We find a stage 2-specific enrichment of differentially expressed genes between the Zambia and Raleigh populations on the X chromosome (Fig. 3B). Previous studies have shown a reduction in heterozygosity on the X chromosome relative to the autosomes in temperate European populations compared to populations from sub-Saharan Africa. This reduction in heterozygosity has been attributed to demographic events following the out-of-Africa expansion of D. melanogaster . Therefore, it is possible that the decreased heterozygosity on the X chromosome has led to decreased differences in transcript levels of genes on the X within the Raleigh populations. This decrease in expression variation within Raleigh may contribute to the strong signal of between population differences in expression we find specifically on this chromosome. However, this pattern of enrichment is only seen at stage 2, where all transcripts are from the maternal, XX, genome, and therefore may be under unique selective pressures.
Among the genes we found to be differentially expressed were heat shock proteins, including Hsp23. Hsp23 has previous evidence of increasing embryo heat tolerance when maternally loaded . Here, we adapted the same heat shock and embryo lethality protocol to determine differences in thermotolerance between lines at stage 2 (Fig. 5B). We did not find such a linear relationship between thermotolerance and maternal Hsp23 levels at varying temperatures of heat shock. Our results differ from those found in a previous study , which can likely be explained due to differences in study design. In this previous study , researchers overexpressed Hsp23 in lines of the same genetic background. In this study, we use lines from different populations that may therefore have expression variation of genes that may affect thermotolerance. In fact, we have found differential expression in over 30 heat shock proteins at stage 2 within the two populations as well as glutathione s-transferases which have separately shown to have roles in thermotolerance . It is possible that more complex interactions among the genes in these networks underlie the patterns of thermotolerance we find in these lines across temperatures.

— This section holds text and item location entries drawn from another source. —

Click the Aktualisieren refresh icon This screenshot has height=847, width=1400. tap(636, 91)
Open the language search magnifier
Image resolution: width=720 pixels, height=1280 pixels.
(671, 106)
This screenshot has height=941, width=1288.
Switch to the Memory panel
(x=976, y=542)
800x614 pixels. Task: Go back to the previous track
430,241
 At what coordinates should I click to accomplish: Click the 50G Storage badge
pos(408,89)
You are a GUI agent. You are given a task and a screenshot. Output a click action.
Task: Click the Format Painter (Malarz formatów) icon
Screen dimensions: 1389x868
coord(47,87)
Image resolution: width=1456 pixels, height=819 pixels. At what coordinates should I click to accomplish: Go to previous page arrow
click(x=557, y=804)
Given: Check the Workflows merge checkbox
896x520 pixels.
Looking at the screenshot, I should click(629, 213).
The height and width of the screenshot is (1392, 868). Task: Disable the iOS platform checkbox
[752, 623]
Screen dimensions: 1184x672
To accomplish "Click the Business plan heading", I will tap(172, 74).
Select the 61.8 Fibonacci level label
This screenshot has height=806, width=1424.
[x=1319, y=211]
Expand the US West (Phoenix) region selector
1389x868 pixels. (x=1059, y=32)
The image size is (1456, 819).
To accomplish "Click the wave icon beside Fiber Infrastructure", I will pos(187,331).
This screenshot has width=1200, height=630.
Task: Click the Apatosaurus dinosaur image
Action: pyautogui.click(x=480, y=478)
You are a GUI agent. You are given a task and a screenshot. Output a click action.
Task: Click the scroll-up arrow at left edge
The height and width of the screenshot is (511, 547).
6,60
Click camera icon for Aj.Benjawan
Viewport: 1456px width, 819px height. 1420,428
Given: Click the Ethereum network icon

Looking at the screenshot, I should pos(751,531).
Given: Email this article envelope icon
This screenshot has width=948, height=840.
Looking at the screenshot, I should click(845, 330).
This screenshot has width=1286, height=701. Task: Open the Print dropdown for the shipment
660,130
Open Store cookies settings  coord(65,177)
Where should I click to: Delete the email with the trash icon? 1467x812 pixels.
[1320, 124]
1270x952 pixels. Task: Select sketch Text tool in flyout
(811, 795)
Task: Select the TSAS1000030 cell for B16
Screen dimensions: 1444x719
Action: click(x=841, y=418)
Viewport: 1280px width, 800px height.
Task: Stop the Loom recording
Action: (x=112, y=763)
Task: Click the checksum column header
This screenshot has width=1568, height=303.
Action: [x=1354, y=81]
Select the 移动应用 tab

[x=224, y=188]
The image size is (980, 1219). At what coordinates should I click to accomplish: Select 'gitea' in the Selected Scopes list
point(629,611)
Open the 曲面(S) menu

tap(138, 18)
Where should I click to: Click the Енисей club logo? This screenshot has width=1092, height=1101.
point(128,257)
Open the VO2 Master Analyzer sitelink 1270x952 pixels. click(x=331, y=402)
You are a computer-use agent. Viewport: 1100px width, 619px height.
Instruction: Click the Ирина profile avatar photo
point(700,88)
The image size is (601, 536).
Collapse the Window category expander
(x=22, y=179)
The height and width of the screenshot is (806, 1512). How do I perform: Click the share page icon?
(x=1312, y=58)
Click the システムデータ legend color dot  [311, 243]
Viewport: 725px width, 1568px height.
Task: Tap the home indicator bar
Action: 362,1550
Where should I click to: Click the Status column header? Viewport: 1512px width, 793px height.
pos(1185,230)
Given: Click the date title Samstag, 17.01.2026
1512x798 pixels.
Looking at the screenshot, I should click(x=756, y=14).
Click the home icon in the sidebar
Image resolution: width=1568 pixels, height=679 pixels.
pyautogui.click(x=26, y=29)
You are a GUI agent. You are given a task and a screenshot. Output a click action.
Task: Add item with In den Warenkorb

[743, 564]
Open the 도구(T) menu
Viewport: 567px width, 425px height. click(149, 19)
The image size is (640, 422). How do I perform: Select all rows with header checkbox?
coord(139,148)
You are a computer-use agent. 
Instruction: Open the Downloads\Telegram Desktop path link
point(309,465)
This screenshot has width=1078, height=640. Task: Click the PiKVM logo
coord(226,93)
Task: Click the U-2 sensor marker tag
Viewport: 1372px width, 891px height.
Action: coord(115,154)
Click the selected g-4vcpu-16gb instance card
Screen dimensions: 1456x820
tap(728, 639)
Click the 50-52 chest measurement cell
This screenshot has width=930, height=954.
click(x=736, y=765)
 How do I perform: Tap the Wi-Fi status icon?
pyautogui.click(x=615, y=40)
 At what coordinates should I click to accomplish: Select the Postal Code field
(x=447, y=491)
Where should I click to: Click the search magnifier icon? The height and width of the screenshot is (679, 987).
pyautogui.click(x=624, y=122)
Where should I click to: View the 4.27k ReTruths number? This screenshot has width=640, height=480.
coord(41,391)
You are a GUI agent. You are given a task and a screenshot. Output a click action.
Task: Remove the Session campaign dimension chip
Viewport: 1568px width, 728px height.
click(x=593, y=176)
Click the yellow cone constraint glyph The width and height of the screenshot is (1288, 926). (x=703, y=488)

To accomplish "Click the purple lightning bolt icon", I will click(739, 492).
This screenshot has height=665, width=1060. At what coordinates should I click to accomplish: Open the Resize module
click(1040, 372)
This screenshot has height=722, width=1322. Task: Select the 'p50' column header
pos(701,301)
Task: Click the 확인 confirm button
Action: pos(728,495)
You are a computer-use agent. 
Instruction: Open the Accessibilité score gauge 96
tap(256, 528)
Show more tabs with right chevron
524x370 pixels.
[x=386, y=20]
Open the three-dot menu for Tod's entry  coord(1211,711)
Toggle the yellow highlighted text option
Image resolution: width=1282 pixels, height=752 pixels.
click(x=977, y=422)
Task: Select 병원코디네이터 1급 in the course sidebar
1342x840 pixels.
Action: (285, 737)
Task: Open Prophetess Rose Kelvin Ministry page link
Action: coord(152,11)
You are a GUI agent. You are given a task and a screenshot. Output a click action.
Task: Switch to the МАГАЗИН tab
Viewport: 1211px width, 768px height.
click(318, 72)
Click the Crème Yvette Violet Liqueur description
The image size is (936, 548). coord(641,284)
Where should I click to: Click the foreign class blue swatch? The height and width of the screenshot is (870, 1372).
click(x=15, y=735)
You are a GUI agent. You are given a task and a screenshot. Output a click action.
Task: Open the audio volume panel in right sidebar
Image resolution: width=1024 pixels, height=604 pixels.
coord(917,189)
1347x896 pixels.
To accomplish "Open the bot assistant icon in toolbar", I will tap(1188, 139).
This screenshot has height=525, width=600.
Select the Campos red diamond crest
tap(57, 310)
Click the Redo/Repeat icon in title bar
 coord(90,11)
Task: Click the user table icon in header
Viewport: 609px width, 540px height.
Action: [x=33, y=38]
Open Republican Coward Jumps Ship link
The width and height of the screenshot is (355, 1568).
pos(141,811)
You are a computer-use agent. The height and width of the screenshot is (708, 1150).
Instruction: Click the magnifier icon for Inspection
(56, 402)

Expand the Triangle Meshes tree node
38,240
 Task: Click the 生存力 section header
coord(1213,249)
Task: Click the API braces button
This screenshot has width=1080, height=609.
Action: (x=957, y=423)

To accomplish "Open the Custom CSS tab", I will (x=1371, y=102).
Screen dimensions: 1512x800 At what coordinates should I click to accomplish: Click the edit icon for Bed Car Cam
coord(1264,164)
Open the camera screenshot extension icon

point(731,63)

Genes annotated as pseudogenes were called significantly differentially expressed in our analysis both within and between populations. Most striking is the fixed expression difference of the swallow pseudogene (swaΨ) between populations at stage 2 (Fig. 6D). swaΨ is the result of a relatively recent duplication of the swallow gene which is maternally expressed and required for proper anterior–posterior axis patterning. Genome-wide analysis of pseudogenes in D. melanogaster has shown that D. melanogaster have relatively low proportion of pseudogenes (110 were identified in one study ), with respect to their proteome, compared to other eukaryotic genomes such as human, nematode and budding yeast . It has been speculated that the low number pseudogenes suggests a high rate of DNA loss in Drosophila . Here, we find that swaΨ has most likely acquired a 15 bp deletion after the migration of D. melanogaster out of Africa (Fig. 6C). We also find that swaΨ is expressed in a number of the Zambia lines but very low to no expression was detected in any of the Raleigh lines. This data suggest that in addition to deletions swaΨ has also lost maternal expression over time.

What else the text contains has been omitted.